You'll have too much variation in sites to get anything accurate with only two maps and two data points per map. Z-levels, weather, creatures, idle dwarf behavior, finicky processor, alignment of the planets, etc.
Bar an accurate sample, you can just embark on a good number of sites and note the statistical measures of the FPS for each: mean and standard deviation are typical, mean is appropriate for something this coarse.
What you're calculating is an average. Since there's no proper statistical measure for the average between minimum and maximum values, it's just a plain ol' average. Since it's very possible that you captured outliers, then it's also very possible those aren't very accurate measures at all (please don't take offense; it's not wrong, just not complete). A better method is to take many FPS readings for each map. Just sit and watch the FPS counter and note down every number your eyes register (a precision of 10 FPS is perfectly fine). After you've written down a good number of them, take the average of them all. That's a fair measure of FPS for each map.
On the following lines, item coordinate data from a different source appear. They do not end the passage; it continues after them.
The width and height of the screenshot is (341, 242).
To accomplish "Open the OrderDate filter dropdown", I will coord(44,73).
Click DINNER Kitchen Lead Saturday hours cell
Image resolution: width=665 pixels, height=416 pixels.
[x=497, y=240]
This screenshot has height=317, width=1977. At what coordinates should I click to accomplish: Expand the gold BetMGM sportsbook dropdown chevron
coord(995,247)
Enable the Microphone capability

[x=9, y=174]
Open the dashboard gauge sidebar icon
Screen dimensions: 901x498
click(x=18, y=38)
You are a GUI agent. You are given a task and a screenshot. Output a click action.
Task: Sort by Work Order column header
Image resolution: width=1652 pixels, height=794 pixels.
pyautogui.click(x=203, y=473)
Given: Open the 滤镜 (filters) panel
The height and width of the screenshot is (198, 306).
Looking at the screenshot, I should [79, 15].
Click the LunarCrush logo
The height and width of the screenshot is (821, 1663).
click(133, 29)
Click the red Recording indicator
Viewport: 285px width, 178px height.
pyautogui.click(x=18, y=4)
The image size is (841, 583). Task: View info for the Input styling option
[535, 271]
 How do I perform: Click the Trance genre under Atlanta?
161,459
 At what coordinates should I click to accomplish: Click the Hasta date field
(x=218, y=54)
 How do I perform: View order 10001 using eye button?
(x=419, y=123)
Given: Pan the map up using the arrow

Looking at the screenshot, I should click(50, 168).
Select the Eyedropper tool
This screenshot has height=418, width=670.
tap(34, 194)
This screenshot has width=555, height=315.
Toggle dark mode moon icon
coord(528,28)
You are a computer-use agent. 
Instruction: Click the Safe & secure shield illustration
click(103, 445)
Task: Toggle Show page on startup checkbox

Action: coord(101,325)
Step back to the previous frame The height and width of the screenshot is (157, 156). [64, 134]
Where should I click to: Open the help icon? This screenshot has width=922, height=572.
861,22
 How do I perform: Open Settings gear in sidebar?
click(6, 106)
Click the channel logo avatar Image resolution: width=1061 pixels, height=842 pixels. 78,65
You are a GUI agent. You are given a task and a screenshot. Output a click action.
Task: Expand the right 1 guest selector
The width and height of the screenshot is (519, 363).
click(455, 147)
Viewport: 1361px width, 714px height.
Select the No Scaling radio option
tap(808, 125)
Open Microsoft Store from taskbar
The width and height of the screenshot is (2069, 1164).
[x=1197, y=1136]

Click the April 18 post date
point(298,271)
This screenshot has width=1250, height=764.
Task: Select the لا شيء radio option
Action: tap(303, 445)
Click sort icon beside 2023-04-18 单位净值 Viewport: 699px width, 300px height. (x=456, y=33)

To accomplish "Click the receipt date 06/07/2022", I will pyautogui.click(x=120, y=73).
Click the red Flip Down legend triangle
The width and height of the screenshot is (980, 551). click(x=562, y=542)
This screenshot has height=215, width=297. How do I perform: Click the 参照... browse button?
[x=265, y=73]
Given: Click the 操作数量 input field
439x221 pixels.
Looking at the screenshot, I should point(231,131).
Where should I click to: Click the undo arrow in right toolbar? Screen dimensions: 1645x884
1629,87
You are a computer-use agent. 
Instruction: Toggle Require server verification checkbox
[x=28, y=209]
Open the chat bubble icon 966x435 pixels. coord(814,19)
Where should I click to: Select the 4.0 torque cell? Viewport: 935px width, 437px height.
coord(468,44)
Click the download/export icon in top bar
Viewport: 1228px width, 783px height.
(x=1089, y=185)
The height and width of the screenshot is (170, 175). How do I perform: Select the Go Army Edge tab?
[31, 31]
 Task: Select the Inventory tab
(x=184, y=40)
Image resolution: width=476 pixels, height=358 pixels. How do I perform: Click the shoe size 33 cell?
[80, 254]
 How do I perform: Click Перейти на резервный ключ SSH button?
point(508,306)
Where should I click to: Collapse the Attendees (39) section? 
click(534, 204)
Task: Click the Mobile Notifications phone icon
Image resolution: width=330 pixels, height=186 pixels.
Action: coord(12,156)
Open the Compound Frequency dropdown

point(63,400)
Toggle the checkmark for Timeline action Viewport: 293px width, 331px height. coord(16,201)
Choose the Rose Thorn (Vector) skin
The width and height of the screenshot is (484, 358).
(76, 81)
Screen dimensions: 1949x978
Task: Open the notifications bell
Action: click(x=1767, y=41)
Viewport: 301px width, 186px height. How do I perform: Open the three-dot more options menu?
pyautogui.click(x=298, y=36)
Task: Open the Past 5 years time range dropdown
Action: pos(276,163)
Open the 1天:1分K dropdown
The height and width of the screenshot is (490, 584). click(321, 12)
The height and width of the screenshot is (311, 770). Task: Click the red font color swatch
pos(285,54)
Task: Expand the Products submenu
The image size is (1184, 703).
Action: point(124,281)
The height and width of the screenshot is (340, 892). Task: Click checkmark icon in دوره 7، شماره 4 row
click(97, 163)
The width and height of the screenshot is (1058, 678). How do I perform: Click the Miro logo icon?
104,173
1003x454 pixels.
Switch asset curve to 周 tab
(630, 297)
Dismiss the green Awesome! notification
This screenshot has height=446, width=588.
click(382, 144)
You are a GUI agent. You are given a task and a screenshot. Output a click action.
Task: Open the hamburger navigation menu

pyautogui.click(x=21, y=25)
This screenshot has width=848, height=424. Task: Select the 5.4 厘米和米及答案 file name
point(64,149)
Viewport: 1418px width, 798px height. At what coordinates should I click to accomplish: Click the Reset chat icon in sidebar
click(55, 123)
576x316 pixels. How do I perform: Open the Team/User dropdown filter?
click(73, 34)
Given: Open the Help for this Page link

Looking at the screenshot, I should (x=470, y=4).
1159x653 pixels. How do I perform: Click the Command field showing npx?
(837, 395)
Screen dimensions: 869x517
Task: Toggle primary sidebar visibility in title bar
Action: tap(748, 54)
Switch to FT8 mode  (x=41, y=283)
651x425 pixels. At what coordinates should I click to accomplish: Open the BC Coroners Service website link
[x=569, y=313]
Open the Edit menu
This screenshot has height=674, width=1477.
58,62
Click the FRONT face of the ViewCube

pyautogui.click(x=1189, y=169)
To relate this to map size, then embark on a number of NxM maps with a lot of variation: water, magma, HFS, chasms, aquifers, z-levels, biomes, civs, and pets just for the hell of it. With that, you have an average for the FPS as related specifically to map size (by the way, you can create a distribution for each of these measures to get a better idea of how the numbers skew).
Finally, to create a relation between map sizes to FPS, you need more than 2 map sizes. Two can only give you a linear relationship at best. Three is necessary for anything non-linear. Five or more is good to verify your model (like ed boy's). To simplify things, you can discard multivariate map sizes (NxM) in favor of map area, but that's a critical assumption.